The TTST consists of multiple component complexes that are connected together by protein-protein interactions. The core structure of the system consists of a base plate, pilus filaments, inner membrane channels called chaperones, outer membrane channels called effectors, accessory proteins that form transmembrane tunnels and an ATPase pump known as the translocon complex or “the engine” which drives the assembly and disassembly process. Additionally, some bacteria have additional accessory factors such as lipoproteins that can help facilitate interactions between the components of the system.

Function

The TTST allows bacteria to secrete toxins and other molecules into its surrounding environment or target cells during infection or colonization processes. Depending on what proteins are expressed in the bacterium’s genome, this may permit it to evade host defense mechanisms or compete for resources within a habitat. It also facilitates horizontal gene transfer between bacterial species by promoting the transfer of genetic material between them via specialized structures called conjugation pili (also known as sex pili). In addition to allowing for the secretion of toxic effector molecules, TTST can also allow for other cellular activities like antibiotic resistance pumping or resistance to antibiotics such as β-lactams.

Essential Questions and Answers on type III secretion system in "MEDICAL»PHYSIOLOGY"

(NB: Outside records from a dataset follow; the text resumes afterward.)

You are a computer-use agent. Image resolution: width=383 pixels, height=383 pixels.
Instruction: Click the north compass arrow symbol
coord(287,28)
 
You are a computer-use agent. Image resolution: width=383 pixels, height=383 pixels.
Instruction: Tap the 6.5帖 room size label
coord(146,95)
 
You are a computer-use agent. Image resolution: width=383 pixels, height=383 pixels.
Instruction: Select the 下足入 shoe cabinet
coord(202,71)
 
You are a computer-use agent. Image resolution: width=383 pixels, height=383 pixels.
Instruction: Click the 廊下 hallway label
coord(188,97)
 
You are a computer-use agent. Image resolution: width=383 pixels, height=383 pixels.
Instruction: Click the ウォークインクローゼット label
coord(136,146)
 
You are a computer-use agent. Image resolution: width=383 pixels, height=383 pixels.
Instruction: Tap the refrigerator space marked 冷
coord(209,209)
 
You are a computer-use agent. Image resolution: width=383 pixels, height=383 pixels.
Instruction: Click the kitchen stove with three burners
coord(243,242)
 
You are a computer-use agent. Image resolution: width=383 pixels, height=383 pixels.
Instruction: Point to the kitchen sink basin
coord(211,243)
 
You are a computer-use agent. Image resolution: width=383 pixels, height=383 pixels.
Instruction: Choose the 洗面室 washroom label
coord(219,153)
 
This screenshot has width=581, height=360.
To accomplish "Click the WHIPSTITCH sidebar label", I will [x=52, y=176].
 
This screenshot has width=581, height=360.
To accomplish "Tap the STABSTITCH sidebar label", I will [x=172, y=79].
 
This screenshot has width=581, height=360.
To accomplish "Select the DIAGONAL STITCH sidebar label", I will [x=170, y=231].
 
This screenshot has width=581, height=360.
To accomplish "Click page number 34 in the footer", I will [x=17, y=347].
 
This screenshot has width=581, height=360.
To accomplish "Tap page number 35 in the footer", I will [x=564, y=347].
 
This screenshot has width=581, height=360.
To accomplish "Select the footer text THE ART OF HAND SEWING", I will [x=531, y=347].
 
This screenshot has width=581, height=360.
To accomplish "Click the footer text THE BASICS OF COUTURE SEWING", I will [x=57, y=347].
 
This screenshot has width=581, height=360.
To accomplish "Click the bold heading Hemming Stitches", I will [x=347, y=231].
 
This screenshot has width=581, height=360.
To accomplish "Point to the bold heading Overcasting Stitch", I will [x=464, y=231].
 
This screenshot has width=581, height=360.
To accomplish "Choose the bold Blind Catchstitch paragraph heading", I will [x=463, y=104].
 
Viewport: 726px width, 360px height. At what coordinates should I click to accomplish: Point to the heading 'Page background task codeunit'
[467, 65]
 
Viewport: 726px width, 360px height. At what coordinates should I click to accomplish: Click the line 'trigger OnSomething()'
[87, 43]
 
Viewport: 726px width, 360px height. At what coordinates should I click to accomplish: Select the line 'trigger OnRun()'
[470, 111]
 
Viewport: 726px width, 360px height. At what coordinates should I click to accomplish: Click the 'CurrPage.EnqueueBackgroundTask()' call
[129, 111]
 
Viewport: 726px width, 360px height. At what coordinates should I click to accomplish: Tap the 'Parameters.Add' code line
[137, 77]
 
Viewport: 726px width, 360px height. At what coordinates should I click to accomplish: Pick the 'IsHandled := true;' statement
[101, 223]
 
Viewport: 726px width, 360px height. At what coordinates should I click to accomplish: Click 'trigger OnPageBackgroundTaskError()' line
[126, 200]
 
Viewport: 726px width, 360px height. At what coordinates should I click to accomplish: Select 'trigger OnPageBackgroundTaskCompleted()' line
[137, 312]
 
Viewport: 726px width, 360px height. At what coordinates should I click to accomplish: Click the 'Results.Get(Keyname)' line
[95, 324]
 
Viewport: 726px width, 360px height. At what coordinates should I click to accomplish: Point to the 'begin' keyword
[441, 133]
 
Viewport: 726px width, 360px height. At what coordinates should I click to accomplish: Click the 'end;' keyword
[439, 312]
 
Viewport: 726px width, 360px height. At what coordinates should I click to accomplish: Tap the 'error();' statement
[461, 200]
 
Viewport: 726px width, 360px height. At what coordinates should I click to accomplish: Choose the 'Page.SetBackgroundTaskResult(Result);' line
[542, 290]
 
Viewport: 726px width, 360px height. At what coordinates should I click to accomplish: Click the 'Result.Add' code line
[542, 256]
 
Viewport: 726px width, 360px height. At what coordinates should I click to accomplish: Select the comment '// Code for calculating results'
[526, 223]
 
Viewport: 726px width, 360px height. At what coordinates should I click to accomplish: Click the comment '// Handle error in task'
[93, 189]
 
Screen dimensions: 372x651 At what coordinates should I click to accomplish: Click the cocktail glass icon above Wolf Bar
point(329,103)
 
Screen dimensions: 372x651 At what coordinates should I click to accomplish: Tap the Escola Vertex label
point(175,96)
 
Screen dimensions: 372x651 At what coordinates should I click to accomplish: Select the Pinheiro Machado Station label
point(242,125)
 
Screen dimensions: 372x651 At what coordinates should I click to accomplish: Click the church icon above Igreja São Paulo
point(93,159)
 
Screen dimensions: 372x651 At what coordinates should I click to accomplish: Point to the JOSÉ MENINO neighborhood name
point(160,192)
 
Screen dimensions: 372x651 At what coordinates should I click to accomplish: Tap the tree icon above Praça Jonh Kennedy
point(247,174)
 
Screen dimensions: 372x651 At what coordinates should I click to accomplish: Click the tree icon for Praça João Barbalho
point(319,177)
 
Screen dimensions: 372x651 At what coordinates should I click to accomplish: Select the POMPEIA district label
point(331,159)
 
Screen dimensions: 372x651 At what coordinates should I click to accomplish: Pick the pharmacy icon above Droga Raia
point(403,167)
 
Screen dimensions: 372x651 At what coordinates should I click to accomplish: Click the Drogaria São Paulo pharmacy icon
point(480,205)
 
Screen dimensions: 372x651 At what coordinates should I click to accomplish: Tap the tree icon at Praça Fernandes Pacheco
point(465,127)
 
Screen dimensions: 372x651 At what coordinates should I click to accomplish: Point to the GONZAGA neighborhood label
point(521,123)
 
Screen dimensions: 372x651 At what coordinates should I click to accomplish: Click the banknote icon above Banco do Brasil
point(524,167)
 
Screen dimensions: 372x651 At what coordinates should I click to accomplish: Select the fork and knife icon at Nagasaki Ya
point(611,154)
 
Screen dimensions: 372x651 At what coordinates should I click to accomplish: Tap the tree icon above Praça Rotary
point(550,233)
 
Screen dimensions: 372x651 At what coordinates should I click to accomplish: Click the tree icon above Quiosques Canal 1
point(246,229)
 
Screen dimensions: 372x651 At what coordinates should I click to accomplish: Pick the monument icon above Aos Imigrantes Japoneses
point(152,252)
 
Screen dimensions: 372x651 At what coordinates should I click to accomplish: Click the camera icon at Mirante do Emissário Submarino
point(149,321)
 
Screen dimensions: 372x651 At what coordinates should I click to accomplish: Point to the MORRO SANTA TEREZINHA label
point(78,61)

What is type III secretion system (TTST)?

Type III secretion system (TTTS) is a specialized machinery that bacteria use to convey proteins or other material across the cell membrane and into the extracellular space. In some species, it is used for controlling chemical signals in neighboring cells, while in others, it mediates infection by delivering toxins to host cells. The type III secretion system is also known as the contact-dependent secretion system (CDSS).

What purpose does TTST serve?

The TTST serves multiple roles within a bacterial cell. It has been shown to be involved in cell-to-cell communication, helping bacteria coordinate and communicate with each other. It also plays an important role in bacterial pathogenesis by providing bacteria with a means of delivering toxins and other molecules into host cells to cause infection.

How does TTST work?

The TTST works by first forming a structure called the type III secretion needle complex at the outer membrane of the bacterial cell. Then, this complex acts as a conduit for proteins or other effector molecules that are secreted directly into the extracellular space of nearby host cells. These molecules can then interact with receptors on the surface or within those host cells, prompting them to respond in various ways depending on what molecule has been secreted.

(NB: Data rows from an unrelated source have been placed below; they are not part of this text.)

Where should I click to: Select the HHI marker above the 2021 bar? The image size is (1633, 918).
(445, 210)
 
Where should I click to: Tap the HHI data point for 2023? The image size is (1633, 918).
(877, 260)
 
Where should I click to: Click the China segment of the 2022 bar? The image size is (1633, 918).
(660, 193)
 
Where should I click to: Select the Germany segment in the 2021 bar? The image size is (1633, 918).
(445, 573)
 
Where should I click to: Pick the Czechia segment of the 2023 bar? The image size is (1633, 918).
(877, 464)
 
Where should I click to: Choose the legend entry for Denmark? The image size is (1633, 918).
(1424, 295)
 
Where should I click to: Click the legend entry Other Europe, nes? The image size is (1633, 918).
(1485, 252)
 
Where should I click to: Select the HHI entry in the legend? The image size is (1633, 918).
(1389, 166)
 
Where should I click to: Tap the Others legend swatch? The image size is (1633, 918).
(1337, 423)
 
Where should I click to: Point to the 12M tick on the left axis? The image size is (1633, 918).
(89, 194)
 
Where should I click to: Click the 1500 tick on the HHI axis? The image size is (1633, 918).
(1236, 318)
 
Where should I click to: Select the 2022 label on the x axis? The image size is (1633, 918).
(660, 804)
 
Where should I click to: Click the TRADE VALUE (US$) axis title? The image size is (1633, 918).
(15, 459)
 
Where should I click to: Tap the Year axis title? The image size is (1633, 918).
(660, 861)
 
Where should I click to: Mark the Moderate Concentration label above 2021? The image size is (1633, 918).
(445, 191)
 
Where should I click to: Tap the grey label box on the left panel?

Are there different types of TTSTs?

There are more than seven different subtypes of TTSTs identified so far in various bacteria species. Each subtype functions differently and can secrete different kinds of proteins or molecules based on its particular structure and composition.

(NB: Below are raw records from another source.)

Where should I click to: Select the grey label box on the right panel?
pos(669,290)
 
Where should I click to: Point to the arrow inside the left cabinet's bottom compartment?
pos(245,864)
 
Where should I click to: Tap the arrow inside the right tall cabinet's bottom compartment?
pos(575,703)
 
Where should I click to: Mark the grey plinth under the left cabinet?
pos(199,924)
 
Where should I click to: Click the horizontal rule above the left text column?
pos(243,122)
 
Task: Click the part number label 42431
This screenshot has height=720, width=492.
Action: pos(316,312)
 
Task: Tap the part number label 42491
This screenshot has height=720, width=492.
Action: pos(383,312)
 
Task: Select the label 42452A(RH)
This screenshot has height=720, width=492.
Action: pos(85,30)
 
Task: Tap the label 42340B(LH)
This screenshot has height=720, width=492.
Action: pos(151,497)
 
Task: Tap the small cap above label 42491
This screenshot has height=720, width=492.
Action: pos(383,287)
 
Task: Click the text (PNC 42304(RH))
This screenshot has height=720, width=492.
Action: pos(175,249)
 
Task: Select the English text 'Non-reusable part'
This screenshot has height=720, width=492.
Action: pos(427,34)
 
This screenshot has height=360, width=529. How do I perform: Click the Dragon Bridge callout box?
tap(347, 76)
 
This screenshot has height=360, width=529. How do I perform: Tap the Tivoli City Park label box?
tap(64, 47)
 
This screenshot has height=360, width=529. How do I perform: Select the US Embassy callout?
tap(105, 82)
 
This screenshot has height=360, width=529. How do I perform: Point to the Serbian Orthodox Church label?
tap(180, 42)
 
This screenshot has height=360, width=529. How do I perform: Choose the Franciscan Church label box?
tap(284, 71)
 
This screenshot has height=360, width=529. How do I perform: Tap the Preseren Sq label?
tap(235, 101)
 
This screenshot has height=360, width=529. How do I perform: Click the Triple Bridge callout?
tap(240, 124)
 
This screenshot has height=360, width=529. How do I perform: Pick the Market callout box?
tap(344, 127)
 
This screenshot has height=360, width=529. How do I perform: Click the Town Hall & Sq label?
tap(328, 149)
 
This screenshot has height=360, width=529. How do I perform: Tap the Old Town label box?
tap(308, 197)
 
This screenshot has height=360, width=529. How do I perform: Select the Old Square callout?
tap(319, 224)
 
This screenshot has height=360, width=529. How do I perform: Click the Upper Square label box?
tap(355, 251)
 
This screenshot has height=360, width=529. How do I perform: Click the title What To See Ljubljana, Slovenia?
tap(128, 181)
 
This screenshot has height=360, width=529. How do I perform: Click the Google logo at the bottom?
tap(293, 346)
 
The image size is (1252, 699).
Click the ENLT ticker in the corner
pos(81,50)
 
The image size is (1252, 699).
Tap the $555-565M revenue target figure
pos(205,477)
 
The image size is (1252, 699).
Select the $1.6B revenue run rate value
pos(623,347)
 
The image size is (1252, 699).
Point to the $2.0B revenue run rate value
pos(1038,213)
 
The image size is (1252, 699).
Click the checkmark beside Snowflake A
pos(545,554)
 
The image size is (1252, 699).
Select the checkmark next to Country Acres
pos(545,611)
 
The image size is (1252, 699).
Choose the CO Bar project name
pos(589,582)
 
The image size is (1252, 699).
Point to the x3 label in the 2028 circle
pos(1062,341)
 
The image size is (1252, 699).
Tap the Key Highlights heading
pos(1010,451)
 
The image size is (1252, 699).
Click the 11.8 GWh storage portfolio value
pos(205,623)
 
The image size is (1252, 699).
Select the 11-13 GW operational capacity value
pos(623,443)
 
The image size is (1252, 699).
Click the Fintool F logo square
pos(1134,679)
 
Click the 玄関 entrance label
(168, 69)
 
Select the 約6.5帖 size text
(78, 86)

What viruses utilize TTST?

Several types of viruses have evolved to hijack bacterial TTST systems for their own survival and spread throughout their respective hosts. These include members of T7 phage group like lambda phage, P2 phage, and STMV-1 as well as bacteriophages such as Salmonella virus AP3, Shigella flexneri Sf3b2/T4SSvirus, Vibrio cholerae VcTX-1 and Yersinia pseudotuberculosis YpT1LX1virus.

How does hijacking occur?

Bacterial viruses can hijack the TTST machinery by encoding genes that mimic the protein components found in these type III pumps. By expressing these proteins within their genetic material, they can induce formation of new pump complexes which then facilitate transportation of viral contents from one infected cell to another neighbouring cell.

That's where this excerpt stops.